**Your assignment:** Your answer should consist of every line in the records that holds "agent".

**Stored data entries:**
-- -- --
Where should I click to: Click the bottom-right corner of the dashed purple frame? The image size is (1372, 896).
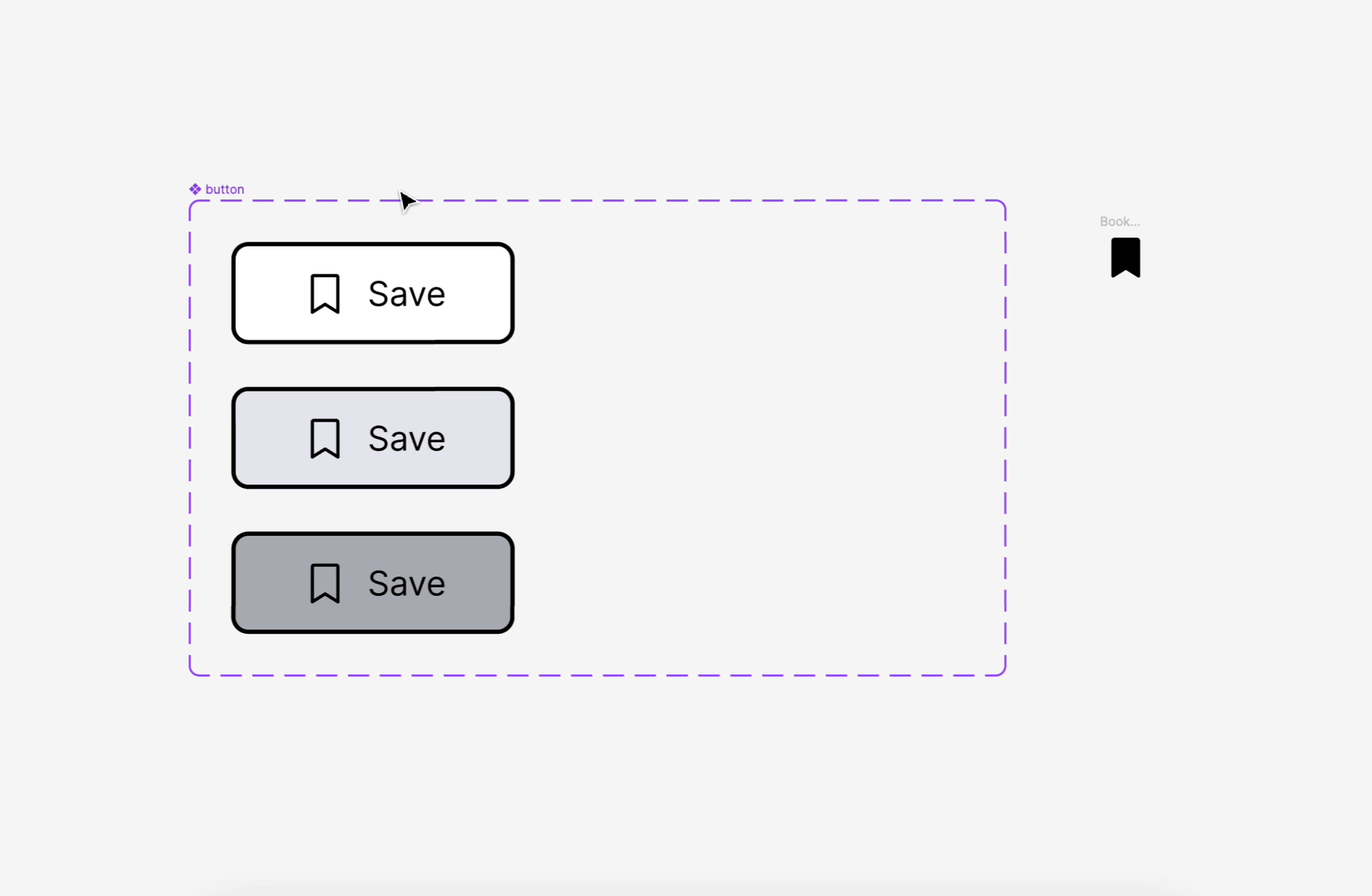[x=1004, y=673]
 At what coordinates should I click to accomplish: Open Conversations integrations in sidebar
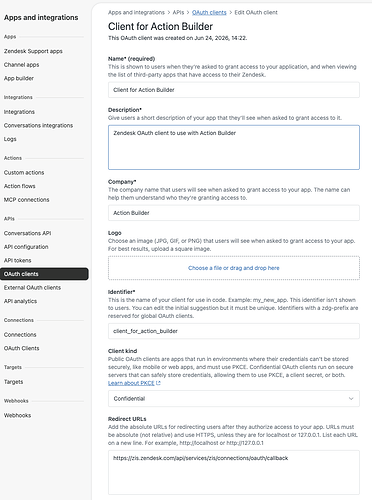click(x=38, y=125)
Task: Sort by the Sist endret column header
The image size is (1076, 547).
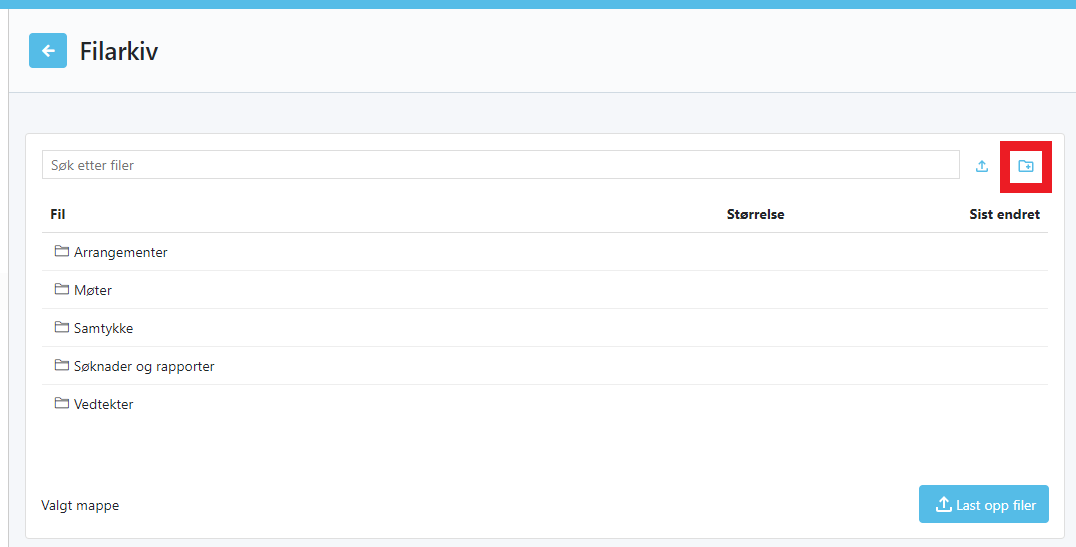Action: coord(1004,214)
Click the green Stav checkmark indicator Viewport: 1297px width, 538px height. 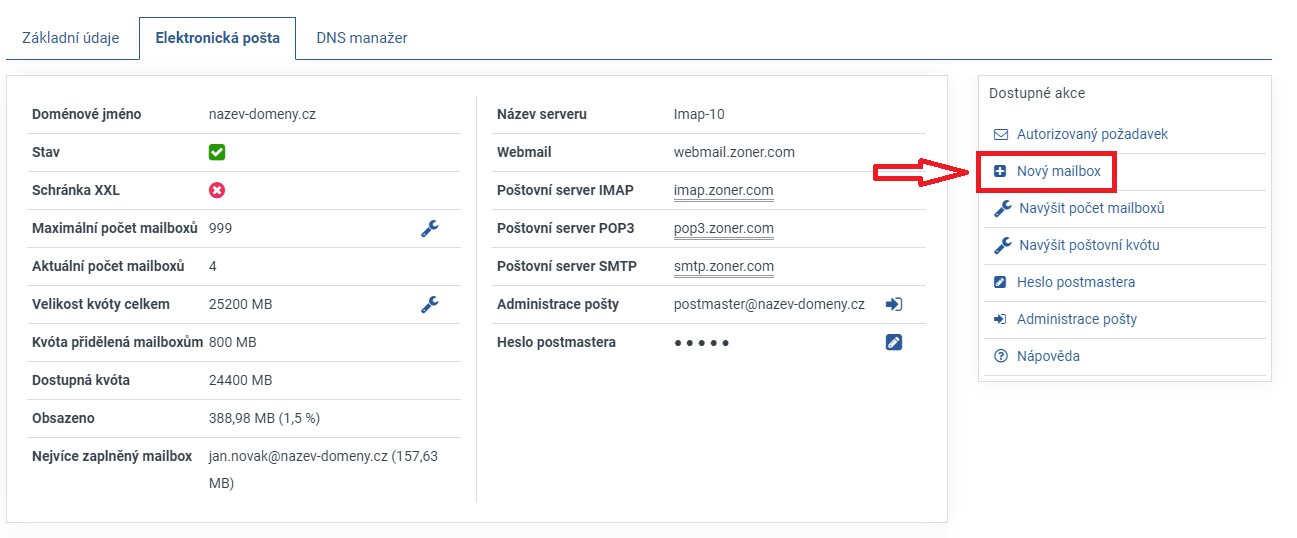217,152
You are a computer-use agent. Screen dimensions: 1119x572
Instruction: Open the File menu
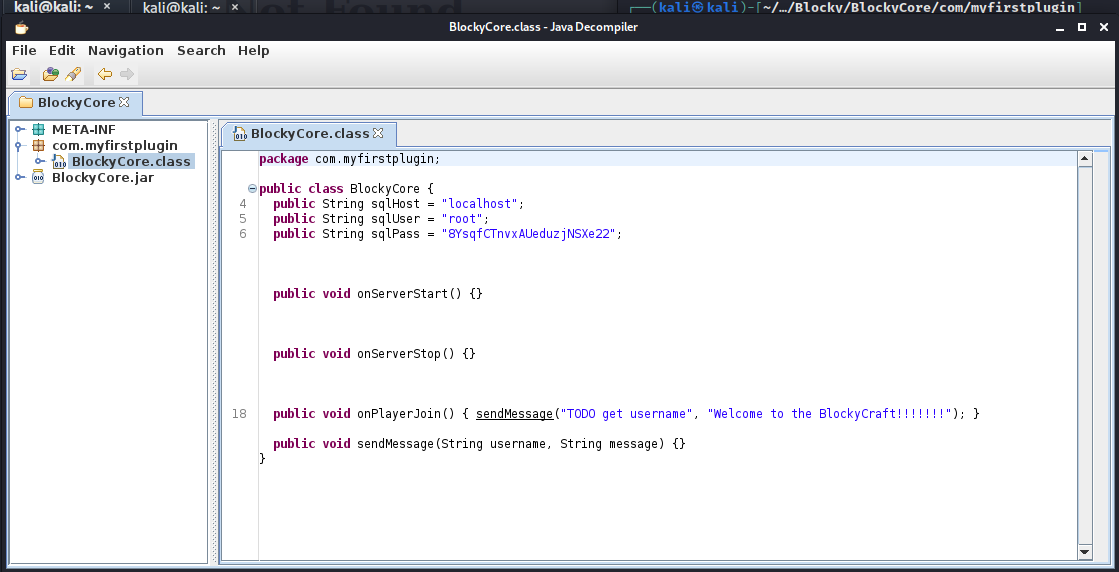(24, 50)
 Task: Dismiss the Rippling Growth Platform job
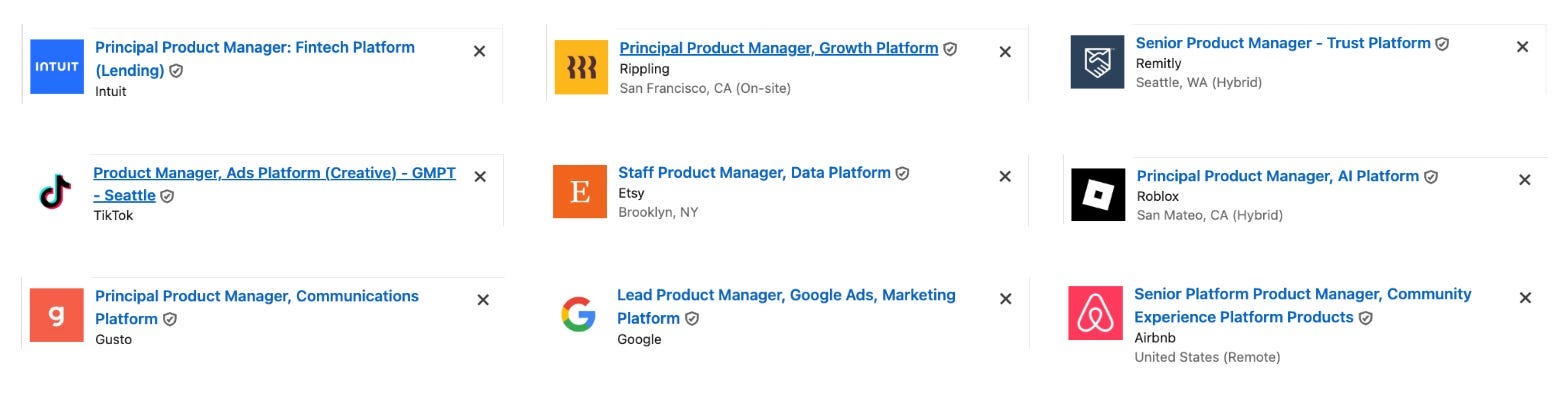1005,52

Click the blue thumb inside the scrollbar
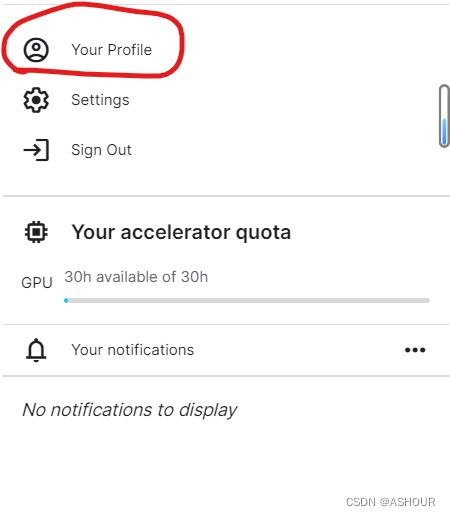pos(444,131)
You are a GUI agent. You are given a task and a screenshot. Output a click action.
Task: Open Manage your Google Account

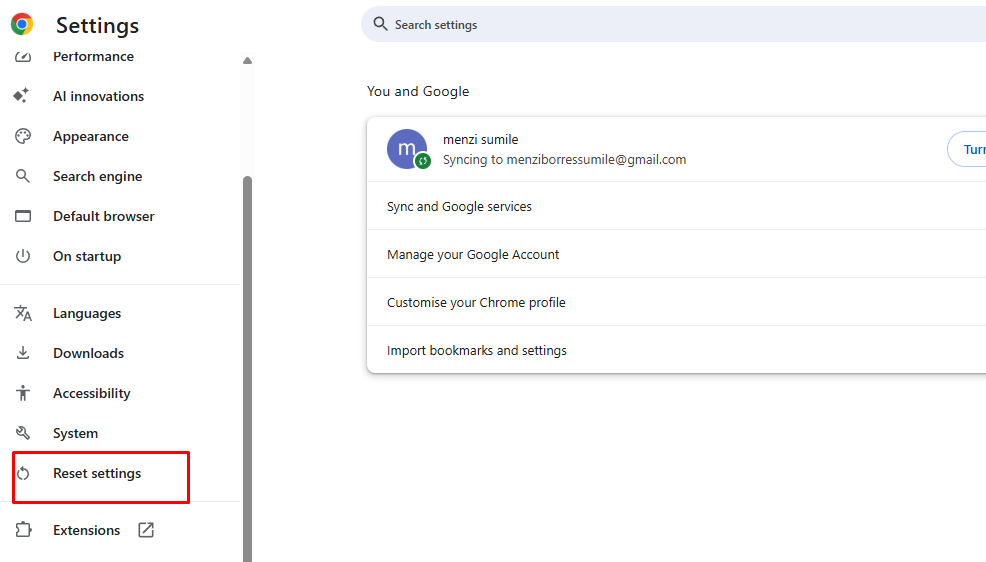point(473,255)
-- -- --
**Written answer:**
You are a computer-use agent. Screen dimensions: 1119x572
You are a GUI agent. You are given a task and a screenshot. Output a click action.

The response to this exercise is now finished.